Overcoming transition challenges
Darren:
I had a lot of apprehensions when I got out of what I was going to do, where I would fit in, what kind of job I would get, and what I found out is that the skills that you bring out of the military, the leadership skills, the organizational skills, the commitment, the work ethic and all of that is highly valuable in civilian life, but you have to also realize that civilian life is not military life.
Stephanie:
It was scary going from being in the military to being a civilian. You've been in this one way of life for however long, four and a half years in my case, and everything's set. Then all of a sudden you can do whatever you want but you don't have the security either.

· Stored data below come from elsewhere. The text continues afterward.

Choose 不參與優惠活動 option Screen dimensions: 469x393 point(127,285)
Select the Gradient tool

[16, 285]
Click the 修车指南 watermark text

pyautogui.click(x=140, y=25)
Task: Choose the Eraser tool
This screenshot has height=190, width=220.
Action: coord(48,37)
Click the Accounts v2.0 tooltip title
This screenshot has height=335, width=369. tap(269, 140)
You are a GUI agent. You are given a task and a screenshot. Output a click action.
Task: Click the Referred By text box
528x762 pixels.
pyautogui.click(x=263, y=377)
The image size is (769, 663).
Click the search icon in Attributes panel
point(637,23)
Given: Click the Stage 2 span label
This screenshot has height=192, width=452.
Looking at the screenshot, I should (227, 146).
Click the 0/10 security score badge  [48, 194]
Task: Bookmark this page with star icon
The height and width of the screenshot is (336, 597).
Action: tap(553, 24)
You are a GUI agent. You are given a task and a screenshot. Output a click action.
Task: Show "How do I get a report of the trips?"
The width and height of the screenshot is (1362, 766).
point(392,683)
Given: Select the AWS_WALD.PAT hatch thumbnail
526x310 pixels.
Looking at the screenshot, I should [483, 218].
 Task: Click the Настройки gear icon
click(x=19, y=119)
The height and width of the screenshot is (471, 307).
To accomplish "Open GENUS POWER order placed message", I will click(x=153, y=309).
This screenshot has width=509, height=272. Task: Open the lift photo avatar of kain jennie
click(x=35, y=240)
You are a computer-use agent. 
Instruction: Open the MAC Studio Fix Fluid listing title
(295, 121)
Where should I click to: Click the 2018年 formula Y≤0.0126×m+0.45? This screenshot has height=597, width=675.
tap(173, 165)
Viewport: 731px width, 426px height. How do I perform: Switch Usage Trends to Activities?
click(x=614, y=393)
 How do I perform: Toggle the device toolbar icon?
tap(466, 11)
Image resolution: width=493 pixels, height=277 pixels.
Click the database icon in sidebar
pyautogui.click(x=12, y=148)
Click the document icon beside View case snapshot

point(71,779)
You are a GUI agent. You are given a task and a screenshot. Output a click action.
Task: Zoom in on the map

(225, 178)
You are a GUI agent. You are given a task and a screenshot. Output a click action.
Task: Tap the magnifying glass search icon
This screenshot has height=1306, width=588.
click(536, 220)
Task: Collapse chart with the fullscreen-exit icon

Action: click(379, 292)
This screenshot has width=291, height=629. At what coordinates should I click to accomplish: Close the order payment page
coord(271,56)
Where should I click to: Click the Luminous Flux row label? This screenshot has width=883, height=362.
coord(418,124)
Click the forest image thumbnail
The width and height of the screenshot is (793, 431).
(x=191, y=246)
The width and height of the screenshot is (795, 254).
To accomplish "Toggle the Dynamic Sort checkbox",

It was an extra challenge trying to figure out how I was going to go from this very rigid life to something altogether different.
Owen:
When you get deployed I tell all my soldiers this, that it changes you, whether it be good for bad it doesn't matter, it's going to change you.
Jake:
I think it's just something that you have to accept. If you go to war and you do two deployments and you see everything that a guy in the infantry sees, if you're not changed when you come back then there's something wrong.
Nicole:
I think the biggest challenge for me was just the new perspective that you have. Once you've gone once, subsequently you know that the same person is not going to come back, but the people you leave behind, they don't know that. They don't realize that and they expect to be able to pick up right where you left off, and that's not the case.
Casey:
The way of life on a deployment, it's life or death and every little thing you don't look at or you do look at or if you turn your head the wrong way you could miss something and every little thing, if you're not alert and you miss it, it could cost not just your life but someone that you should be looking out for, their life, and when you get back from a deployment it's not like that here. You can settle down and things aren't life and death. Here there's all this other stress that other people have that you don't feel because you don't feel that it's life or death.
Justin:
Getting shot at, going through stuff that you go through and really just kind of being on the front lines of that and then coming back to life it's, like, “Really? Is this it?”
Nicole:
You bring back this perspective of the horror that people can do to each other, the living conditions that others are in, and when you hear your girlfriend going off about her lip gloss is too shiny or she burnt the chicken it's, like, “I know some people who would eat that chicken,” and it just becomes irritating.
Jake:
Coming back you kind of you lose the brotherhood. Suddenly you go from having this very tight-knit group that you trust with everything, that you share everything and that you've been through everything with, and now suddenly they're just gone.
Scott:
The first few months after I came home it was nice, it was fun, everybody comes up and it's, like, “Hey, nice to be home, good job,” and you're, like, this big war hero, and then after everybody's done that to you it's all of a sudden now I'm just every other guy on the street, you know? And that's when things started to really kind of hit me.
Justin:
You go from being America's hero and really doing something that you felt really mattered to going to college classes and then getting a job.
Jake:
You need to find someone that you can talk to, someone who can identify with what you're going through, and it doesn't have to be a Veteran. It often will be but it doesn't have to be, and just find someone whom you trust and just talk about it. They don't even have to say a word, all you have to do is just talk, and all they have to do is listen.